Logging: since more records and more data pages must be logged because header and detail records are broken up relative to combined records having associative arrays, more logging transactions must occur in SQL.
Locking: Like I already mentioned, more records must be locked when there are separate detail and header records, especially when detail records are distributed over multiple disk pages.
Latching: Again, since more individual records are involved in SQL, more latching must occur to manage these records.
Buffer Management: More data must be read from the disk drive to extract the same amount of data for the same net record set (use my example of a simple sales order; a sales order having 20 detail lines in an associative array requires one or two disk accesses, while it takes at least 21 to retrieve one in an SQL environment.
Finally, performance is not the chief advantage of a MultiValue system: data integrity, better concurrency, more easily understood querying, fewer complicated table joins, and the ability to create more flexible and imaginative database designs are much more important and are much better in a MultiValue system. However, the MultiValue performance advantage exists and doesnt suck, if youll excuse my French!
Also, the SQL view of atomicity is one of breaking the atom into electrons, neutrons, and protons, which violates the identity of the atom.
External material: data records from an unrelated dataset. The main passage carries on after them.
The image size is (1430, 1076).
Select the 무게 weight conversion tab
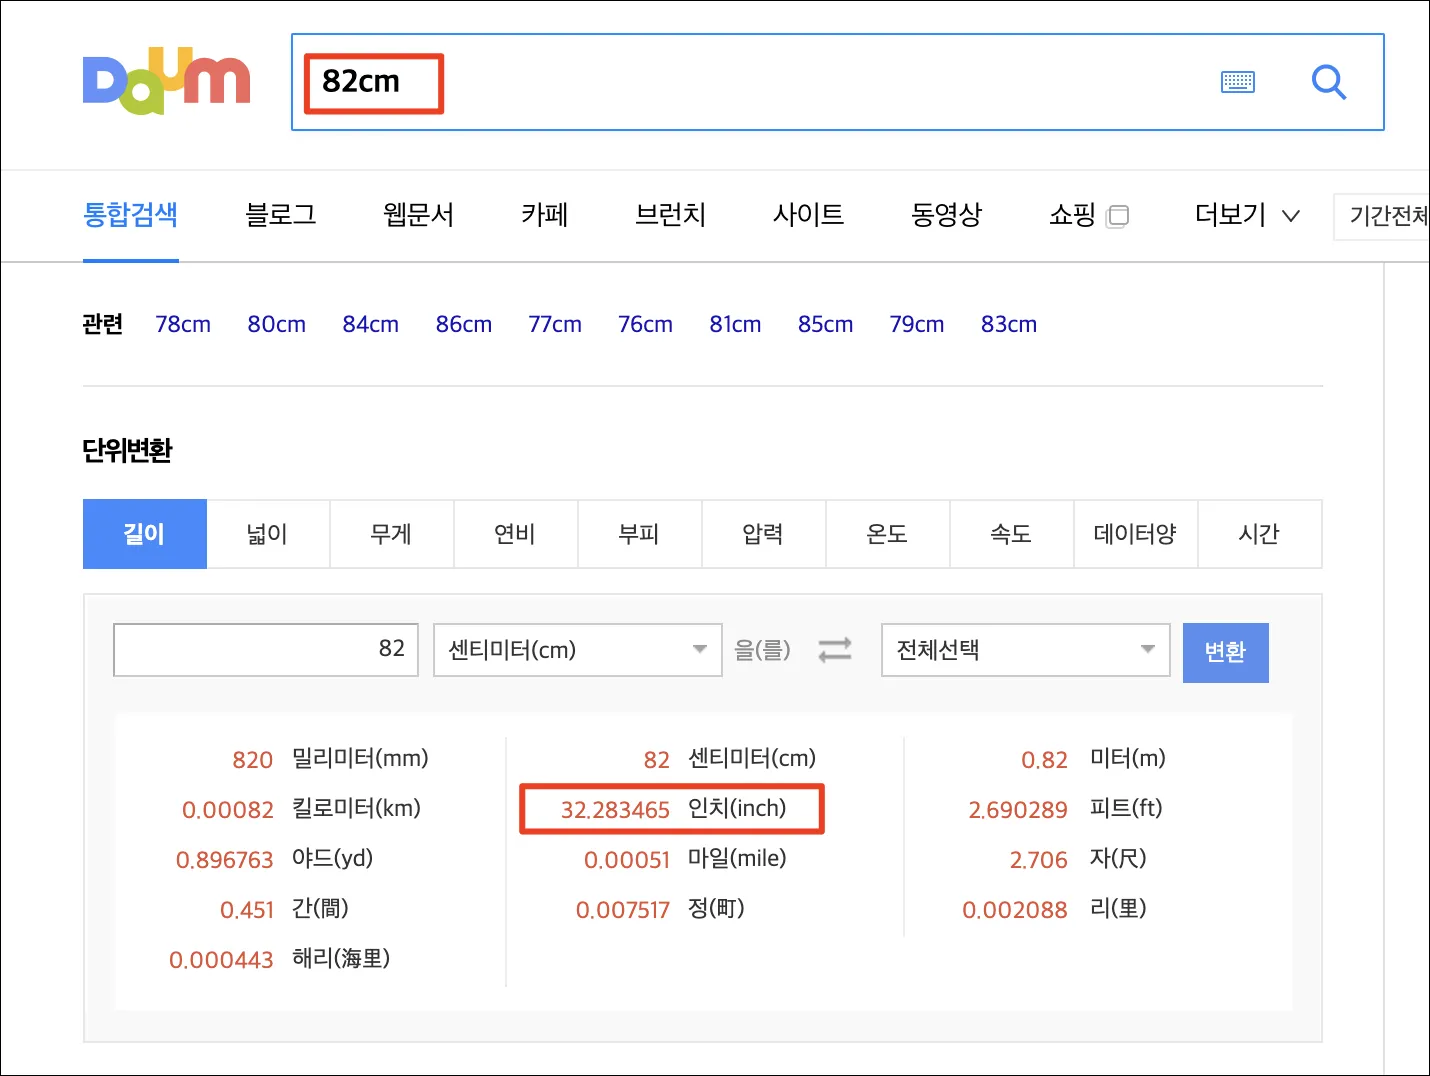(391, 534)
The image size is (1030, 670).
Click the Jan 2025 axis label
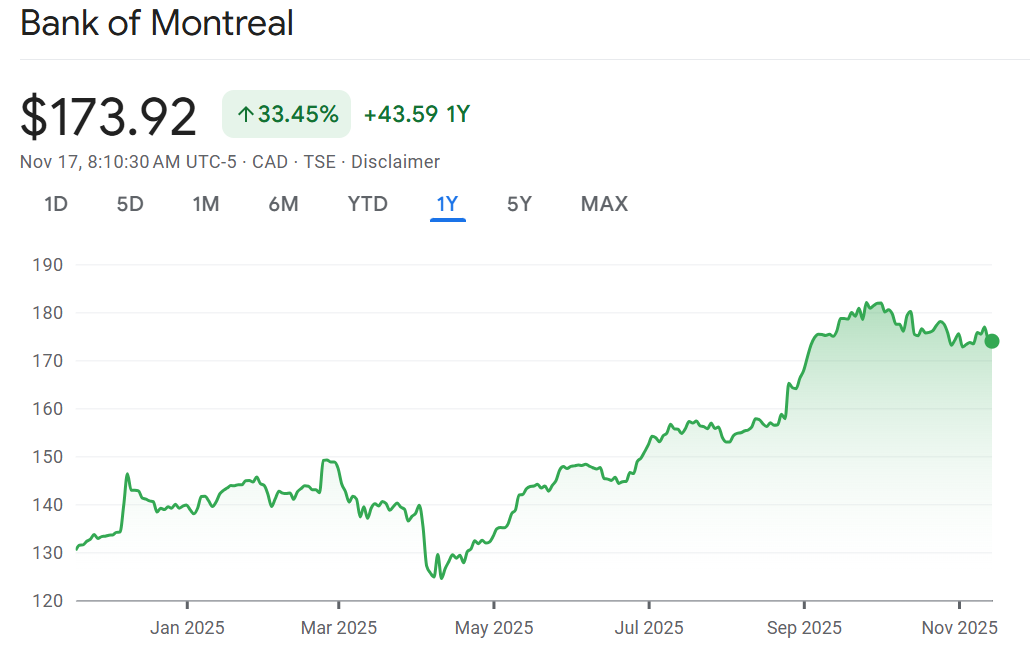click(187, 628)
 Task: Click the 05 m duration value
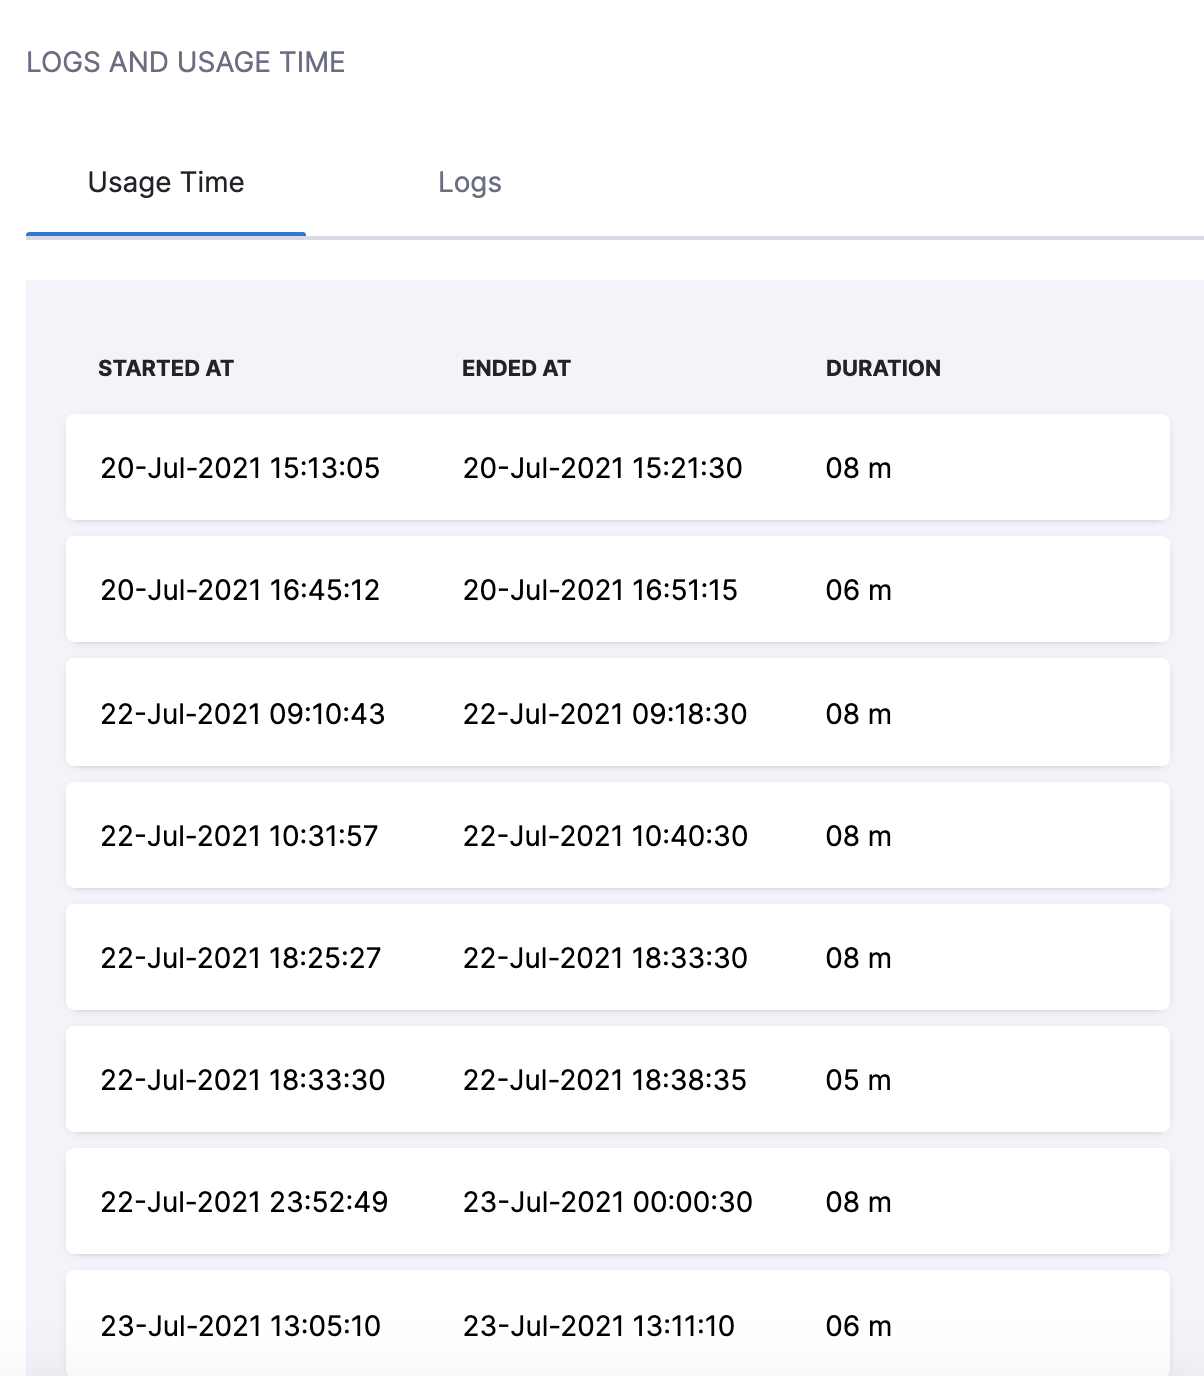tap(858, 1080)
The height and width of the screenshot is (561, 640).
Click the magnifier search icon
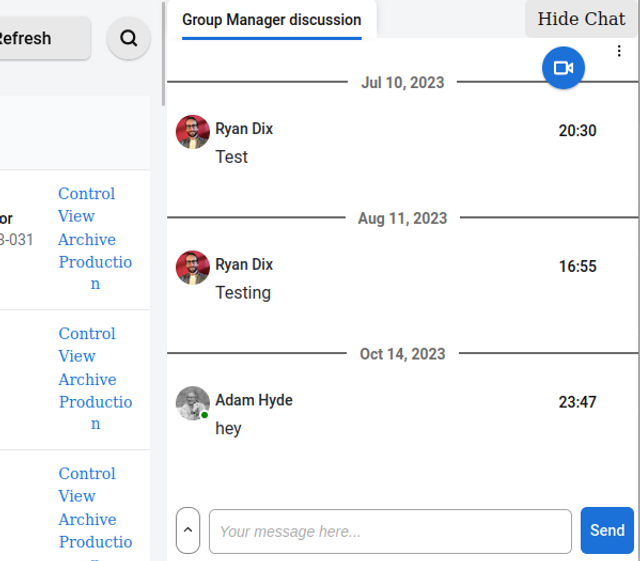tap(128, 38)
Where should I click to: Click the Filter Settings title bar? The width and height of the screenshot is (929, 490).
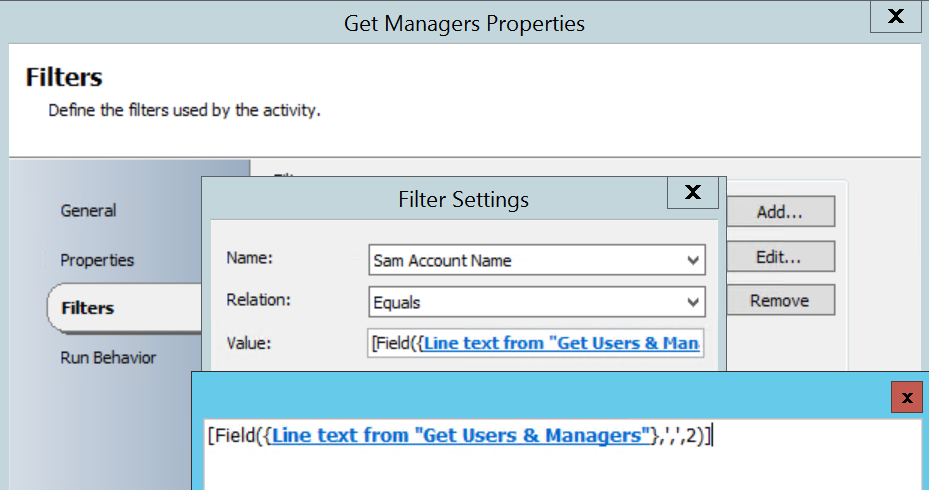coord(462,200)
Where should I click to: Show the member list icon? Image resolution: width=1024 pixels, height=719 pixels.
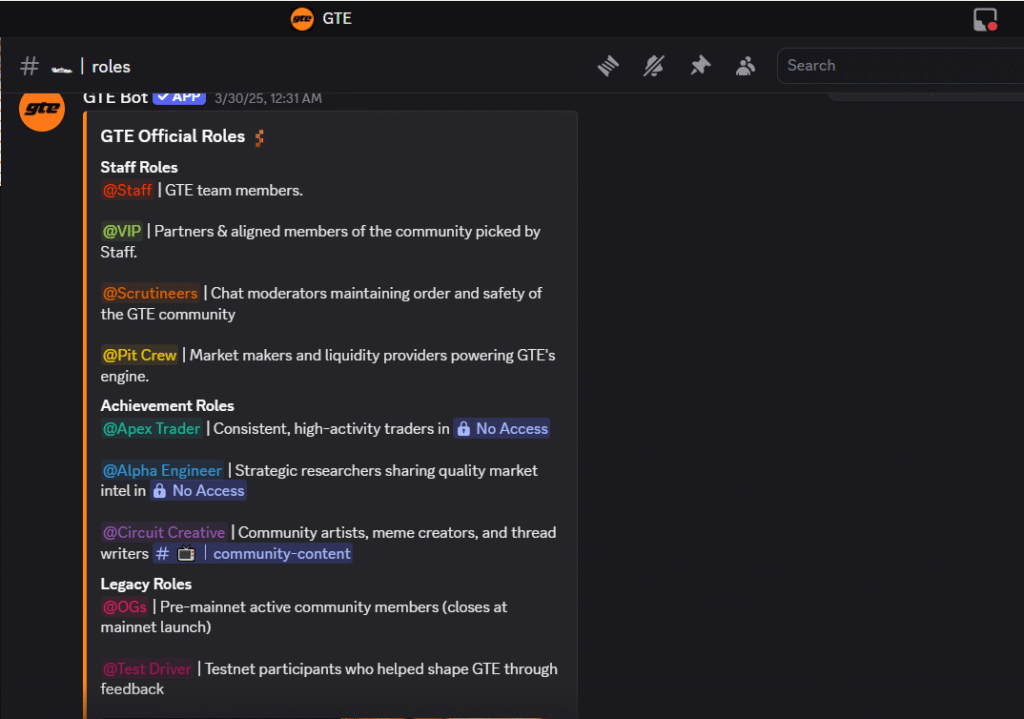click(x=745, y=66)
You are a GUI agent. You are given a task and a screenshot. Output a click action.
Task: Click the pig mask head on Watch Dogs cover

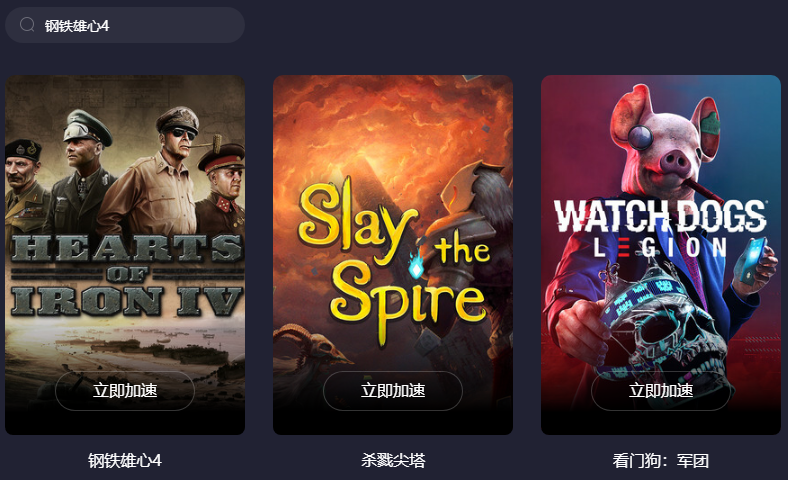[x=664, y=138]
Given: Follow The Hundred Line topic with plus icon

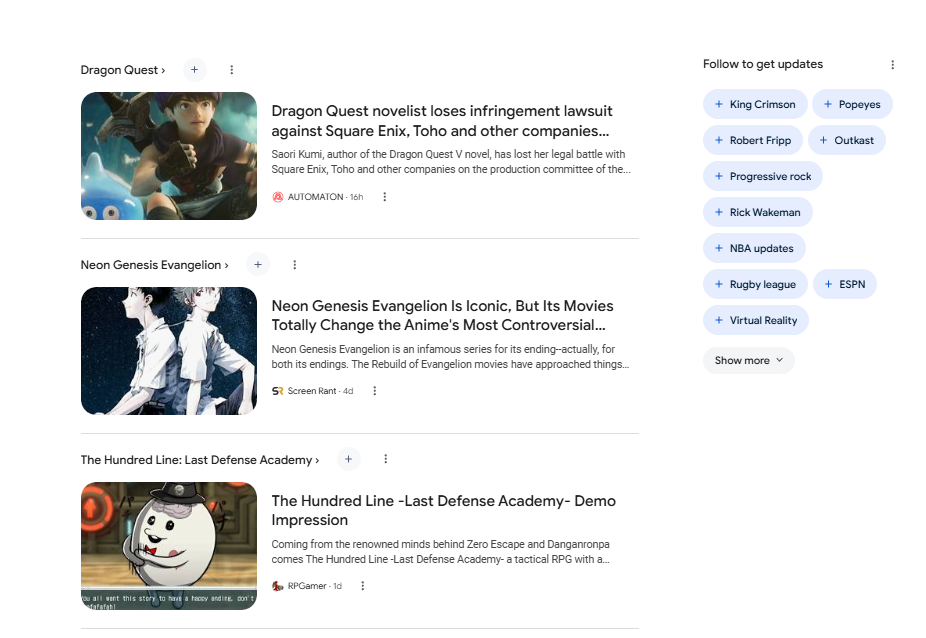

A MultiValue associative array of, using my previous example, a sales order, keeps the atom of the sales order together. SQL would break this, not into atoms, but into electrons, etc., which lose their identity. Atoms have characteristics according to their make-up, electrons do not. A sales order means a lot when held together, but its detail lines mean little when disassociated from the header and the other detail lines (and their summation). Those detail lines rarely mean anything to any other piece of data on the system except when associated with that header, and MultiValue provides ways of extracting that detail data very easily and in a useful way when and if such a rare occurence exists.
P.S. - If you are ignorant of Pick/MultiValue, one of the most widely used databases in the world today, it trades under many different names, including Sequoia (pioneer of fault-tolerant systems), D3, mvBase, mvEnterprise, AP, General Automation, Mentor, Ultimate, Revelation, OpenInsight, Reality, Microdata (McDonnell Douglas), Applied Digital Data Systems (also a popular terminal manufacturer), NCR, IBM U2 (UniVerse & UniData), Rocket Software, Intersystems Cache, NorthGate, jBase, OpenQM, Maverick, ONWare, Prime Information Systems, and UniVision. Half the universities and colleges in the US use the Datatel application, which is a MultiValue system, to run their administration, academics, scheduling, billing, etc. The major banks of the UK use Pick as their main systems. Hughes Supply, the largest industrial supply house in the US, uses Pick to run its operations.